Re: [PATCH 1/2] mailbox: switch to hrtimer for tx_complete polling

From: Sudeep Holla
Date: Mon Jul 27 2015 - 05:48:14 EST

Next message: Michal Simek: "[PATCH 1/7] ARM64: zynqmp: Use zynqmp specific compatible string for gpio"
Previous message: Michal Suchanek: "Re: [PATCH 08/11] MTD: m25p80: Add option to limit SPI transfer size."
In reply to: Jassi Brar: "Re: [PATCH 1/2] mailbox: switch to hrtimer for tx_complete polling"
Next in thread: Jassi Brar: "Re: [PATCH 1/2] mailbox: switch to hrtimer for tx_complete polling"
Messages sorted by: [ date ] [ thread ] [ subject ] [ author ]

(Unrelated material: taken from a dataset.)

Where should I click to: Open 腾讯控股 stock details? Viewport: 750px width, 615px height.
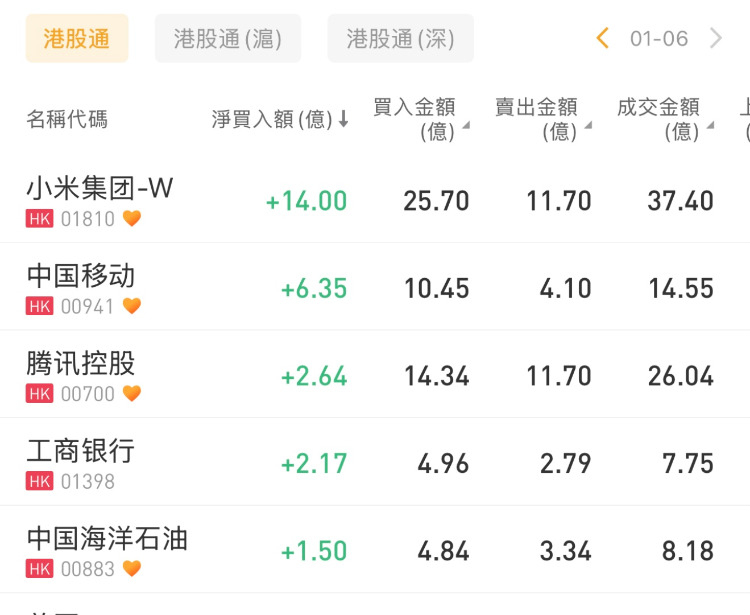[82, 375]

On 27/07/15 04:26, Jassi Brar wrote:

On Fri, Jul 24, 2015 at 2:17 PM, Sudeep Holla <sudeep.holla@xxxxxxx> wrote:

On 24/07/15 06:02, Jassi Brar wrote:

On Wed, Jul 22, 2015 at 5:58 PM, Sudeep Holla <sudeep.holla@xxxxxxx>
wrote:

we might end-up waiting
for atleast a jiffy even though the response for that message from the
remote is received via interrupt and processed in relatively smaller
time granularity.

That is wrong.

No see below.

If the controller supports TX interrupt it should set txdone_irq,
which prevents polling i.e, controller driver calls mbox_chan_txdone.

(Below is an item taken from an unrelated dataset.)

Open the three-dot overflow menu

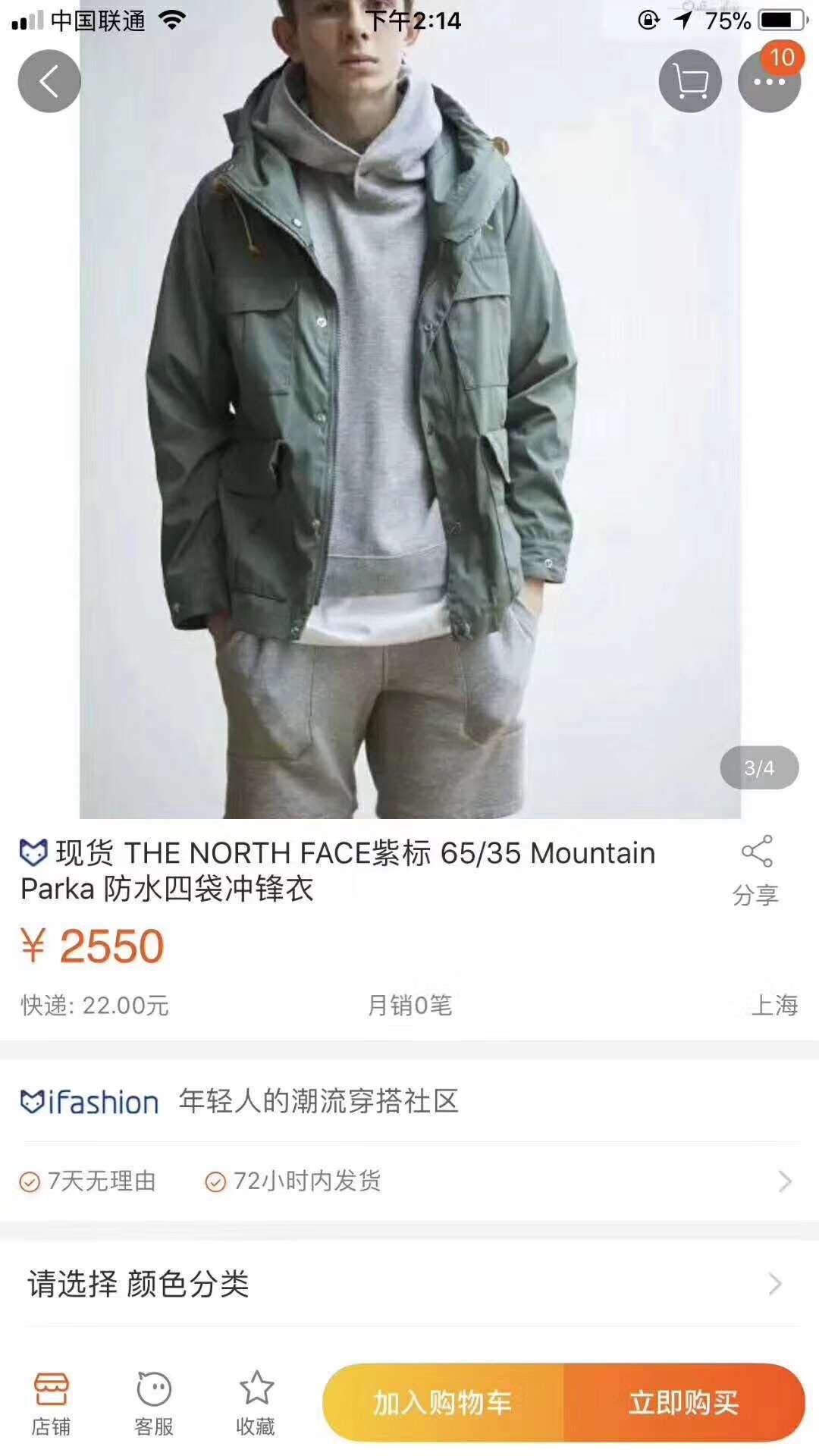tap(769, 81)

If the controller doesn't support TX interrupt but the client
receives some ack packet, then the client should set knows_txdone and
call mbox_client_txdone. Again you don't have to wait on polling.

Sorry if I was not clear in the commit message, but I thought I did
mention TXDONE_BY_POLL. The case I am referring is definitely not
TXDONE_BY_IRQ or TXDONE_BY_ACK.

That statement is still wrong. The TXDONE_BY_POLL modifier does't make it right.

I am fine to modify/clarify that statement.

Anyways, I see you meant the 3rd case of neither IRQ nor ACK.

Yes the remote indicates by setting a flag in status register.

Few reasons I have in mind as why we need that:

1. The remote processor is capable of dealing with requests in orders of
milliseconds. E.g. on Juno it reports the DVFS transition latency is
1.2ms. Now if we report that to CPUFreq governor, we need to ensure
that. With current jiffy based timer we see latencies > 10ms.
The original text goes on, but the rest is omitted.